** Begin Document text **

Sunday, September 30, 2018

An apology for the angels of our better nature...

Grandtots,

What is even happening?

Did I delude myself into thinking my country was full of people that had thought it all out?  Sat down around the campfire and seen the firelight reflected in the eyes of people that looked different from them?  Looked left to see revenge then right to see mercy...and chosen mercy?

Maybe some people have seen it.  But I mistakenly thought for a second that on average, a Canadian's shit didn't smell.  That we have universal health care so we were, on balance, better than a bloodthirsty, gun-toting, nuke-launching American.

But it isn't being American, or being Canadian, or being female or being Black or any number of other things that allows a person to understand the virtue of mercy.  You can only understand that virtue when you let go of your ego - the notion that your feelings and experience somehow represent an unequivocal manifestation of how the world would best be served.  Trapped in our own feelings and our own perspective, seeing only through these eyes and no others, how difficult is it for people to choose the hard path - the path towards a world that some people can't even fathom.

Some people simply can't fathom a world where no one is bad.  Where every child is loved and supported, and every child grows to be a loving and supportive parent.  Some people can't imagine that the cycles of self-hate which manifest themselves in people of different generations locked into the same behaviours can be broken.  Some people can't imagine how that can be broken.

They can't imagine because they themselves are locked into the same cycle: a cycle of thinking and reacting and doing things exactly as their parents did.  They can't imagine because they think in the same way as the people who helped make the problem in the first place.  But the problems of the world cannot be solved by the same thinking that made those problems.

Robyn Urback is the one I have to thank for disabusing me of the notion that the average Canadian thinks differently than the average human.  That the average Canadian is merciful.  I was naive for a moment there; I am embarrassed.  I am grateful for this clarification.

Does my heart bleed?  Am I simply weak-minded, weak-willed, weak-spirited?  I look into my 4 month old daughter's crib.  She fusses.  She has gas tonight and I know that she'll overcome.  Now I put myself in the Staffords' shoes?  Someone has taken my daughter from me.  Someone has taken her future from her.  Someone has denied the world something so precious, so flawless, so magnificent.  Someone has robbed the world of a soul that I was building from the first day to be kinder than others, more generous than others, stronger than others, more willing to suffer to help others, more sure of herself than others - a crime against me.  More importantly though, someone thought only of themselves and robbed my daughter of her life and robbed the world of my daughter.

And were they merciful?  Were they kind?  No, animals can't be kind.  Animals can't know mercy, governed solely by the extremes of pleasure and pain, the demands & dictates of survival.  No, my daughter was sport to them.  Not a person.  An object.  An object to be hurt.  An object to be raped.  An object to be beaten.  An object to be bludgeoned.

** End Document text **

== Required tasks ==
1. Answer these questions about the blog post on mercy.
(a) Whom does the writer thank for dispelling the idea that the average Canadian thinks differently from the average human?
(b) How old is the writer's daughter?
(c) What does the writer say a person must let go of to understand the virtue of mercy?
2. Pick up the blog post on mercy after its final sentence and carry it forward in the writer's voice.
The records after this point come from a separate source.

** Begin Stored rows **

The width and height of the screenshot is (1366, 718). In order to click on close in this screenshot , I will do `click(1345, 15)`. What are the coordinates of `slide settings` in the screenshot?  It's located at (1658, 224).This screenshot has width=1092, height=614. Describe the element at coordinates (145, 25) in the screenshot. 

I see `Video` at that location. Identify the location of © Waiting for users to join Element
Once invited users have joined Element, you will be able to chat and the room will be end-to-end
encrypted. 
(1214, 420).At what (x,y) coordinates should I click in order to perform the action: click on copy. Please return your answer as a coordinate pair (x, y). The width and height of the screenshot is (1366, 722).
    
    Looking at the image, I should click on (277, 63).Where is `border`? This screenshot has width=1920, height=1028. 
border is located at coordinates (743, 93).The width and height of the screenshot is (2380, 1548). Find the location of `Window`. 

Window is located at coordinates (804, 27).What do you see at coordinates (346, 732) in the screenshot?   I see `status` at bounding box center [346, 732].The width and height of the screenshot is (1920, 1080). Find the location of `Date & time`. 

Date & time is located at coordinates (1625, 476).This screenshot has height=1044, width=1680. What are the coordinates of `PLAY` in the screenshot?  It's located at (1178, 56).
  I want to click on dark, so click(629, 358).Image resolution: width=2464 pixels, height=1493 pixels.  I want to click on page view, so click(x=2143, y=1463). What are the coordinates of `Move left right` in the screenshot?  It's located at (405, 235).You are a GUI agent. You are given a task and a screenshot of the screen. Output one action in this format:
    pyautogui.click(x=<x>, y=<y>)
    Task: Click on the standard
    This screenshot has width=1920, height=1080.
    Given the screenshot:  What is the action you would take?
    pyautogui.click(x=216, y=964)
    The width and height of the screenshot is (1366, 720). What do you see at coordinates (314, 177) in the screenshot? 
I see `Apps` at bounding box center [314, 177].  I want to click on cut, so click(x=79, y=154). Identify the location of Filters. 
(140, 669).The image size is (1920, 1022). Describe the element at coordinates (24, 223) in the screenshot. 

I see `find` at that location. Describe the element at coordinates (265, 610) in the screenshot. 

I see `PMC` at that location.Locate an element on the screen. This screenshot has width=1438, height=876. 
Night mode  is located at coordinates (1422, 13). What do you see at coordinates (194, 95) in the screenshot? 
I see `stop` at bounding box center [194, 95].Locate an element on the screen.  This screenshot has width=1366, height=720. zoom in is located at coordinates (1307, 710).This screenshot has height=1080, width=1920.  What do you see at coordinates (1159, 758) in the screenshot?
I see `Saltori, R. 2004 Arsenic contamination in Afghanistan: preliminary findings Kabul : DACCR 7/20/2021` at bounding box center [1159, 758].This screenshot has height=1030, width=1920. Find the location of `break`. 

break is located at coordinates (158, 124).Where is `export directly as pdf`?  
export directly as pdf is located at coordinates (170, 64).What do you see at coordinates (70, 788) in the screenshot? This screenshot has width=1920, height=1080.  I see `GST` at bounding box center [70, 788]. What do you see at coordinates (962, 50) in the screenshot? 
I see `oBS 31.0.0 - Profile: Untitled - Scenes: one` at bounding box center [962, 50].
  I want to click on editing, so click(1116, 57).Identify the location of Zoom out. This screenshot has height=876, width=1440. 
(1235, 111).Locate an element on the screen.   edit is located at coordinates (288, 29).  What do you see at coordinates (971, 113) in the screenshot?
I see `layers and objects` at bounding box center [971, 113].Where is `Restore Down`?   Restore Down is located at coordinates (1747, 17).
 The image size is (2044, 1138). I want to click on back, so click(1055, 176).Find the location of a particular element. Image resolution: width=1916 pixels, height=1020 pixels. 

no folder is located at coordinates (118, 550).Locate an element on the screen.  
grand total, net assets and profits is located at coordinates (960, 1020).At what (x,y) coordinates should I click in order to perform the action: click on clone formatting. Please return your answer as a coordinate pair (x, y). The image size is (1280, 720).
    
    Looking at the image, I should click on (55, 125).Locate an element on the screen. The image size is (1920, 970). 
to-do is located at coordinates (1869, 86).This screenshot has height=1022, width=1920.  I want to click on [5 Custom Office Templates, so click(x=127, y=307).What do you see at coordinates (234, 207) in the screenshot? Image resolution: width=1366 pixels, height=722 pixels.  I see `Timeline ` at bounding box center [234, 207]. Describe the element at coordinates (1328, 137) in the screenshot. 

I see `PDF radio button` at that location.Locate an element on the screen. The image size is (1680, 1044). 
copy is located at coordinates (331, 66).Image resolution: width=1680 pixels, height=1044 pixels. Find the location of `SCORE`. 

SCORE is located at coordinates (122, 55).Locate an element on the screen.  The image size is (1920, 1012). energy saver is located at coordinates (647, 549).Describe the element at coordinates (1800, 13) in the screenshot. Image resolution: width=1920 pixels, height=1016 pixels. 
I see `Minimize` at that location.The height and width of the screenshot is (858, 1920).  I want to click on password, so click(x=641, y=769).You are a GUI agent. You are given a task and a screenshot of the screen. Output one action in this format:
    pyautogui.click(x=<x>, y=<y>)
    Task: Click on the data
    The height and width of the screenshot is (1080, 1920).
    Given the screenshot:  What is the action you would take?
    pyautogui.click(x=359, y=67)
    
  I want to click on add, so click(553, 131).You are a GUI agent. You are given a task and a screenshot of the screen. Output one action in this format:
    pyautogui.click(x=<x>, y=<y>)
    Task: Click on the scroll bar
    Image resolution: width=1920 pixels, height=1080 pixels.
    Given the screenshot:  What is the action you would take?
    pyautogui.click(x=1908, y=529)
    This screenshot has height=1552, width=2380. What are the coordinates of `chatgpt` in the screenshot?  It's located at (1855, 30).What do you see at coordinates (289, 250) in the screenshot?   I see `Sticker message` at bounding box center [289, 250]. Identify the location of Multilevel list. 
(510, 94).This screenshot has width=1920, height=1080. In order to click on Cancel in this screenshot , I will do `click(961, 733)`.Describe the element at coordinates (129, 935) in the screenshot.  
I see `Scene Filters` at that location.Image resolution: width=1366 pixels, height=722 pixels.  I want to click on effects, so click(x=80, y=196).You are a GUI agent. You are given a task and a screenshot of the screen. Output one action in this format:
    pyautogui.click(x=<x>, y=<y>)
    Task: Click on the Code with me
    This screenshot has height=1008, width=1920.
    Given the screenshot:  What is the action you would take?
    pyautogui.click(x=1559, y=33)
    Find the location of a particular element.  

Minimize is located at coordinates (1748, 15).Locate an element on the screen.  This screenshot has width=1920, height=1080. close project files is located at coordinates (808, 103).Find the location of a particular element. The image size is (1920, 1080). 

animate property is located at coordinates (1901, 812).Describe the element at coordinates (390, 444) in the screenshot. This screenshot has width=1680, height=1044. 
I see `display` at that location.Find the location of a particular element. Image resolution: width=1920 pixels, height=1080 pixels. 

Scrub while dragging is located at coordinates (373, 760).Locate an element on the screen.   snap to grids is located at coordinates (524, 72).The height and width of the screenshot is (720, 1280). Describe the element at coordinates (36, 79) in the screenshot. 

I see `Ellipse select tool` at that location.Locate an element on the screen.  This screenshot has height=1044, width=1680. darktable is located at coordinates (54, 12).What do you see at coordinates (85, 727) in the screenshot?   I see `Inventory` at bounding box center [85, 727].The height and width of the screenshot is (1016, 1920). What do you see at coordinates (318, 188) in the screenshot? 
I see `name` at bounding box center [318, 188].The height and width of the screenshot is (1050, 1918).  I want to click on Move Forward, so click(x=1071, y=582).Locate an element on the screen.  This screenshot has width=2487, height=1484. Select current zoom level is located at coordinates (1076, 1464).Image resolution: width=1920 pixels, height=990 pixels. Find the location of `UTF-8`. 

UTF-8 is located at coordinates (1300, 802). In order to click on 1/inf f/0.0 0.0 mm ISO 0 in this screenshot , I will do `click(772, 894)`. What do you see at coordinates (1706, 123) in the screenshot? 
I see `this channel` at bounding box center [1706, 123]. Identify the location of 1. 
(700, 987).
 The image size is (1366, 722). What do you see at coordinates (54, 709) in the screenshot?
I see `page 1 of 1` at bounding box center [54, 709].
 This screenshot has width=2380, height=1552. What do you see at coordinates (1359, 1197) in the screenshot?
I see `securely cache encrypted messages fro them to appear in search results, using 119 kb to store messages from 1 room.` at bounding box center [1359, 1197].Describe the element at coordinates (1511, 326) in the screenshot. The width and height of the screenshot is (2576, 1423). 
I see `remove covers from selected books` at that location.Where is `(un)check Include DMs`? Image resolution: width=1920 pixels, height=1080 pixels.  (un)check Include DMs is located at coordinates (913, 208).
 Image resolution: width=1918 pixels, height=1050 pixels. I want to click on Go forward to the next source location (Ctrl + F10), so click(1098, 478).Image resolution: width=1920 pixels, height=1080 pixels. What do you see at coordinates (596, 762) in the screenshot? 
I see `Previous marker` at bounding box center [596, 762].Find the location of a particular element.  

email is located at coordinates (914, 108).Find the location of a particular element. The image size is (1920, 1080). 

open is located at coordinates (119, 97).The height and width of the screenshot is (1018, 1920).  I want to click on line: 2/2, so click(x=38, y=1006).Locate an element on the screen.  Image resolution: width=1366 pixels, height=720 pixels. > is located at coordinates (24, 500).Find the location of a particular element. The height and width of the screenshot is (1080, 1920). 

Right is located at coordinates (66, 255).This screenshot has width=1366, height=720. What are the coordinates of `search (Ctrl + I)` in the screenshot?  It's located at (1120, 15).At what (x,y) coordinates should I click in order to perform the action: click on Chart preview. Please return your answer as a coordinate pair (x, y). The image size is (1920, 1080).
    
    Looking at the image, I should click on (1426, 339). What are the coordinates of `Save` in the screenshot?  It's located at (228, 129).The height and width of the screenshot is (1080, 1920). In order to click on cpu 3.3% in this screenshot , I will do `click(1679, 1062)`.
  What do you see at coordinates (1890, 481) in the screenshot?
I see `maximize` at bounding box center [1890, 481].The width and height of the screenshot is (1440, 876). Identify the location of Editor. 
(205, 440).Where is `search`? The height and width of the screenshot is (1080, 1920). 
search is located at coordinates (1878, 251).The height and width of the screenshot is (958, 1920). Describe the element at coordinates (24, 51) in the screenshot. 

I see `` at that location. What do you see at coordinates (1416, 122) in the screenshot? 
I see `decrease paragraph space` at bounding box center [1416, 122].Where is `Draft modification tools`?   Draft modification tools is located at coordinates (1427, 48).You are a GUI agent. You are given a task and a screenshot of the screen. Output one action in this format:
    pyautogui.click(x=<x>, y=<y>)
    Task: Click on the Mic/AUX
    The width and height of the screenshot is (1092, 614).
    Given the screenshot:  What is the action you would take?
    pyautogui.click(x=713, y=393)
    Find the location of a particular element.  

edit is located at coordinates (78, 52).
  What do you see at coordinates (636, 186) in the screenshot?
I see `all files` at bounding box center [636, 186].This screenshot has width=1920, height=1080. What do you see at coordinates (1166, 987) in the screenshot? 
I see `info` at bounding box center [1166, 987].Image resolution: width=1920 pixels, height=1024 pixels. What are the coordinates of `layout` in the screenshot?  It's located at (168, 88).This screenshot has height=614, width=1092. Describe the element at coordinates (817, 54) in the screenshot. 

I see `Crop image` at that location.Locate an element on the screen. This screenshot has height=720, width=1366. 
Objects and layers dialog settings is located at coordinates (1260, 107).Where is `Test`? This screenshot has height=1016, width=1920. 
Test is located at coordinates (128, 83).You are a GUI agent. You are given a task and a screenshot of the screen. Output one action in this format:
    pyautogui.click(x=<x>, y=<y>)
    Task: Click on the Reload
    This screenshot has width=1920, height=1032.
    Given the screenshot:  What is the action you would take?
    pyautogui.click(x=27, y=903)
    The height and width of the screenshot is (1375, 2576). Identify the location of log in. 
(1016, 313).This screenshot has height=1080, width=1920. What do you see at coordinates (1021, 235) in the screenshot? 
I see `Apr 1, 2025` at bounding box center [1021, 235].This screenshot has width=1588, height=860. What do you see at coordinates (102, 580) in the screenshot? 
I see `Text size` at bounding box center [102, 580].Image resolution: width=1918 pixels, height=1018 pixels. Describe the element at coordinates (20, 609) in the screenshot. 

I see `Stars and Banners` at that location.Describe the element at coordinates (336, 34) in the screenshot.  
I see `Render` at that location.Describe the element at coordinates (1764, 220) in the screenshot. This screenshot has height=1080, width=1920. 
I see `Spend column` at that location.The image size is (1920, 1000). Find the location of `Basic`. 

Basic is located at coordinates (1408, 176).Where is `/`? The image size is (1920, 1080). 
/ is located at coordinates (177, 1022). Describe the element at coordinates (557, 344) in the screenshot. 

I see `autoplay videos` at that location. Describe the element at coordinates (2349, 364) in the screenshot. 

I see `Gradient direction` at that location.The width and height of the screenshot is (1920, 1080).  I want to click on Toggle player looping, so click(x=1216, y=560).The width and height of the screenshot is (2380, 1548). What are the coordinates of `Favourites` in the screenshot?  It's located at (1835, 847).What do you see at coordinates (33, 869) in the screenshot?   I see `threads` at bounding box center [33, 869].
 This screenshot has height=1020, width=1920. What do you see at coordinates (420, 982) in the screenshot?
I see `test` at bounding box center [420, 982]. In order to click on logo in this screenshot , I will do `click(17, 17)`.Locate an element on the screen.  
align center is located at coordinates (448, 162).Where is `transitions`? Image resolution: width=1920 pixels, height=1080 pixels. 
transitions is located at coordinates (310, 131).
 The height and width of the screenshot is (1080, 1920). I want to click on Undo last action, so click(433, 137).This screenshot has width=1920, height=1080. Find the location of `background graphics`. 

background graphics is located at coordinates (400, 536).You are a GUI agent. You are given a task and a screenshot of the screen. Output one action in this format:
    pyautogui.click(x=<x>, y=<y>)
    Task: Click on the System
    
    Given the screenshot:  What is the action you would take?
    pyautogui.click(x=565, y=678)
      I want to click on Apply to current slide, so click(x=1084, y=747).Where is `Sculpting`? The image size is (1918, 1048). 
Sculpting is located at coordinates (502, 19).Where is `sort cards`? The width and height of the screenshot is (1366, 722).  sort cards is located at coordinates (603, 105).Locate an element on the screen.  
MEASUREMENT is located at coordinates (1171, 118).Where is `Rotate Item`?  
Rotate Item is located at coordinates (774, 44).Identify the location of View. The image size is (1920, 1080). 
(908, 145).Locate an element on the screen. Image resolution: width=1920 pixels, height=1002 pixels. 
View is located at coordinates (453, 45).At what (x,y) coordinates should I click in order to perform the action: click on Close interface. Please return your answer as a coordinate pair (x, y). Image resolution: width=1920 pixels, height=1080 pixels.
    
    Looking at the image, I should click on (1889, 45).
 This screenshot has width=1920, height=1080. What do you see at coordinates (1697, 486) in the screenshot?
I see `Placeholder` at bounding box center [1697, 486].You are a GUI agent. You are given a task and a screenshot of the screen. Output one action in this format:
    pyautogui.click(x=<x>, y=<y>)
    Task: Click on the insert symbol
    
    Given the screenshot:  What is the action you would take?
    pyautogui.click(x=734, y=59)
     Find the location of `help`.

** End Stored rows **

== The answers ==
1.
(a) Robyn Urback.
(b) Four months old.
(c) Their ego, meaning the notion that their own feelings and experience represent how the world would best be served.

2.
An object to be discarded.

In her last moments on this Earth, my daughter knew pain like never before.  She knew suffering.  She was violated.  She was scared.  She was alone.  Did she cry out for her father to save her?  Did she cry and pray that I would come?  Did she die having given up hope that I'd be there? 

Did she die knowing the magnitude of my failure?  Did she forgive me?  Or was she long past caring about anything other than the omnipresence of her suffering?  Did she simply welcome the end when it came?

In merely imagining those who would dare to take my daughter, or hurt my daughter, or touch my daughter or kill my daughter, my blood both freezes and boils.  There is the hollow feeling, below my heart - the hole that fills like a ship taking on water.  It fills with the sin of wrath - and the certainty of it is blinding.  There is the face of the person that takes my daughter from me - the face is before me.  The rock is in my hand.  I can imagine the sound that the rock makes as it fractures bone - I've heard that sound when I've fallen or when I've heard someone else fall without breaking their fall.  But what does a face look like when it has been bludgeoned, not by a hammer, but by a rock?  What does it look like when so much bone has been broken that it ceases to be a face?  Is there a moment when I see the jaw collapse in and the teeth break away that I know that this person doesn't exist anymore?  Does that satisfy me...?  Does it cause me to stop?

Of course it doesn't.  Because I don't want this person dead.  I want them to give me my daughter back and put things as they were before.  I'm crushing their skull with a rock in the mistaken hope that if I make this person cease to exist, what they've done will cease to exist, too and I can have my daughter back. And she can have her life and the world will be better for it.  I will dance at her wedding and play with her children.  I will remember the last words she said to me as I close my eyes that last time.

That's all gone.  All that's left is the hollow feeling, a broken heart filled with rage.  A poor substitute for what filled it before.

I've lost.  Killing my daughter's killer doesn't change that I lost, doesn't change the magnitude of my loss.  Being a good man, father to a perfect daughter, has no bearing on whether I should have lost or not.  I've lost and my loss is not finite.  It is infinite.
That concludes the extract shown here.